▶ **Selected text**
Acute Kidney Injury (AKI) is a severe complication of cisplatin-based chemotherapy. Thus, searching for novel therapeutic approaches to reduce system toxicity is vital for improving patient outcomes. The use of stem cells or the paracrine factors released by these cells during cultivation is currently being explored as a potential method for AKI prevention during chemotherapy. However, the conditions of stem cell cultivation considerably affect the composition of paracrine factors released by cells.

Objective

In this study, we aimed to investigate the impact of paracrine factors derived from mesenchymal stem cells cultured under hypoxic conditions on the progression of AKI induced by cisplatin.

Methods

AKI was induced in mice by intraperitoneal administration of cisplatin with the simultaneous injection of fractions of conditioned medium obtained from the cultivation of mesenchymal stem cells under hypoxic conditions. The survival rate of animals was assessed alongside qRT-PCR implementation to assess gene expression of cytokines.

▶ **What to do**
According to the text on cisplatin-induced kidney injury, how was AKI induced in the mice? The material after this point is separate from the text above and unrelated to it.

▶ **Data under study**
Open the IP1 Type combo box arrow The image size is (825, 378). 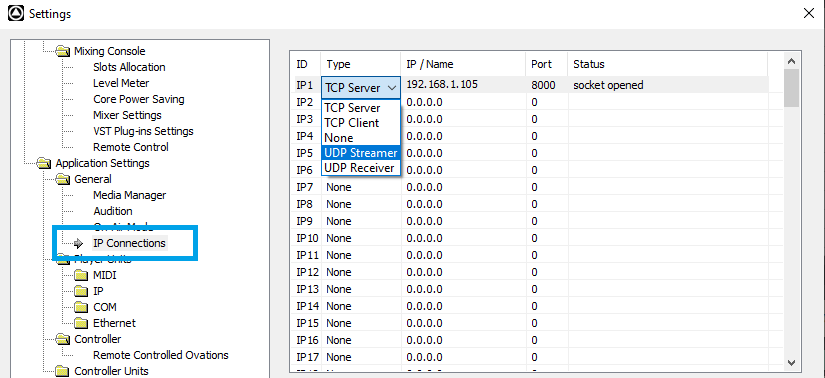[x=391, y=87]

* * *

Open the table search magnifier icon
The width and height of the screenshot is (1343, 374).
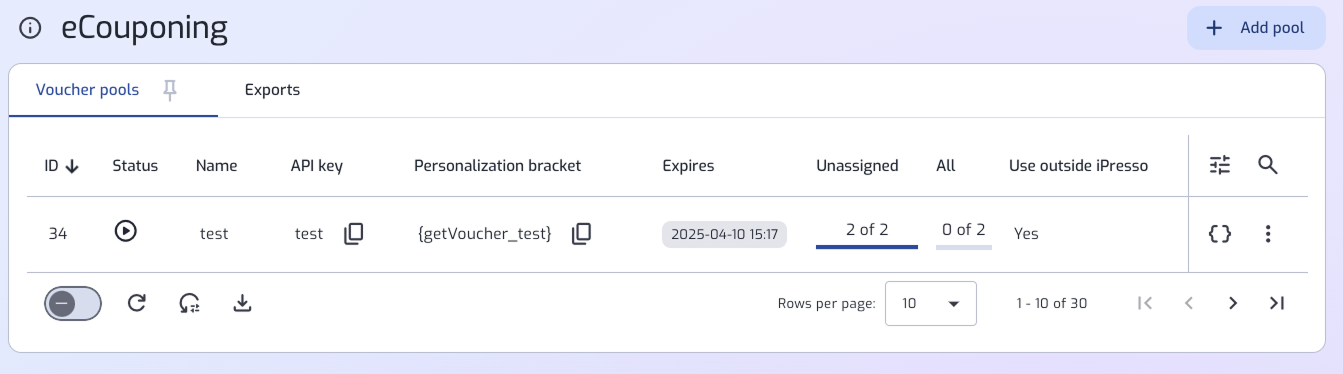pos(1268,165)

▶ **Output**
By intraperitoneal administration of cisplatin.